Yet again, Islanders fans are left frustrated and annoyed with good reason

You can give the Islanders credit for acting boldly and aggressively at the trade deadline. They traded for the best player available in the hopes of (a) a long playoff run, and/or (b) convincing Ryan Smyth to sign a long-term contract.

But if you're going to put the future of your franchise on the line for such a move, you need to be certain that one of those things is going to happen. Of course neither did, putting yet another forgettable chapter in the Islanders history books.

Do you hear that sound in the distance? I think that's laughter coming from Alexei Yashin's Old Westbury estate.

The Islanders decision-makers must have woken up this morning in serious damage-control mode. The player they so desperately wanted to build around – Smyth – spurned them, big-time. He was en route to Denver this morning, around the same time the Islanders were probably scratching their heads.

Jim Baumbach Jim Baumbach Bio | E-mail | Recent columns

So the Islanders have nothing to show for the two prospects, Robert Nilsson and Ryan O'Marra, and the 2007 first-round selection that they sent to Edmonton for Smyth. That's a steep price to pay for what proved to be a rental player.

It's easy to rope the Yashin situation into this mess, even if everyone agrees that buying out the remainder of Yashin's anchor of a contract was the best move for the organization's future … Smyth or no Smyth. Still, doing so in the middle of their exclusive negotiating period with Smyth seemed to be at least somewhat symbolic. It was as if that move was the Islanders' way of publicly handing Yashin's 'C' to Smyth.

Only Smyth didn't want it.

Of course there were signs. There always are in retrospect. There was a story in the Edmonton Journal a few days after the Islanders announced plans to buy out Yashin's contract, when Smyth appeared to essentially shrug at the gesture.

"Being a captain?
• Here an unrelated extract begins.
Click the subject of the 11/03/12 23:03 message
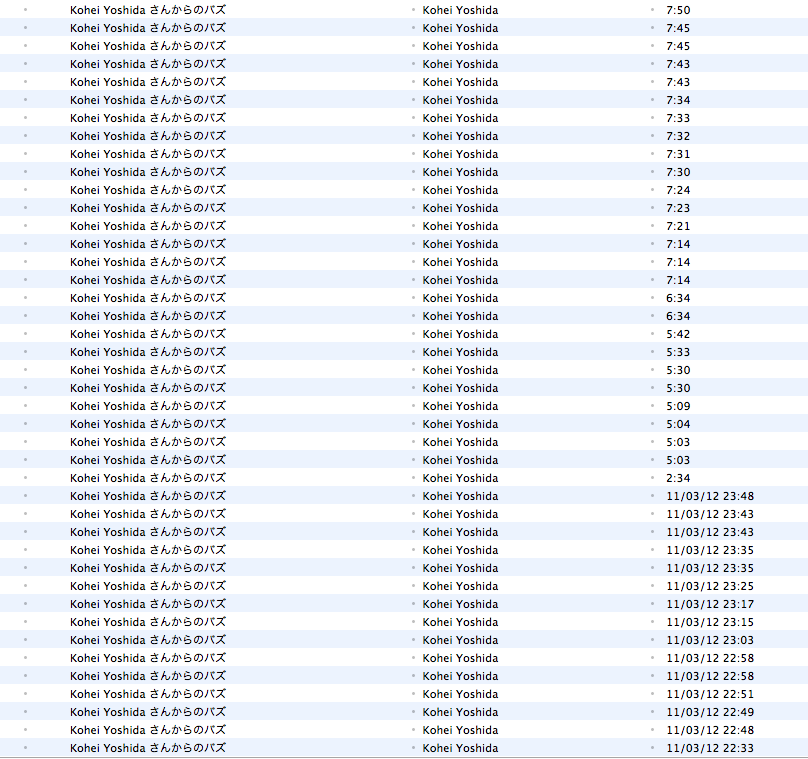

Yeah, that would be nice. But I just want to win," Smyth was quoted as saying. Of course he does. He played like it with the Islanders, if only for a few months, a blip on the franchise's register. You bet the Islanders' front office knew his inspired play might just be contagious if only they could keep him, which in the end proved impossible.

You wonder if Smyth ever had any intentions of staying on Long Island. His agent, Don Meehan, has always maintained that he never ruled it out. Meehan is quoted in the Denver newspapers today saying it was one of the toughest decisions of his client's life. But agents, of course, are paid to say that.

We'll hear from Smyth soon enough, though surely he will speak endlessly about how much respect the Avalanche showed him… how his buddy Joe Sakic convinced him to come on board… how he just wants to win. Just guessing here, but he will probably be very little talk about the Islanders.

And that, in of itself, should speak volumes.

Looking for reaction from Smyth's working-class family, I called his family business this morning. His two brothers, Kevin and Jared, and his father, Jim, run a business together in their hometown of Red Deer, which is about an hour south of Edmonton. But the person who answered the phone said nobody from the Smyth family was expected in today.

They're all on vacation today, he said, up at the lake. They do have a lot to celebrate. Their son and their brother, the talented hockey player, has picked his new home. And it's not Long Island.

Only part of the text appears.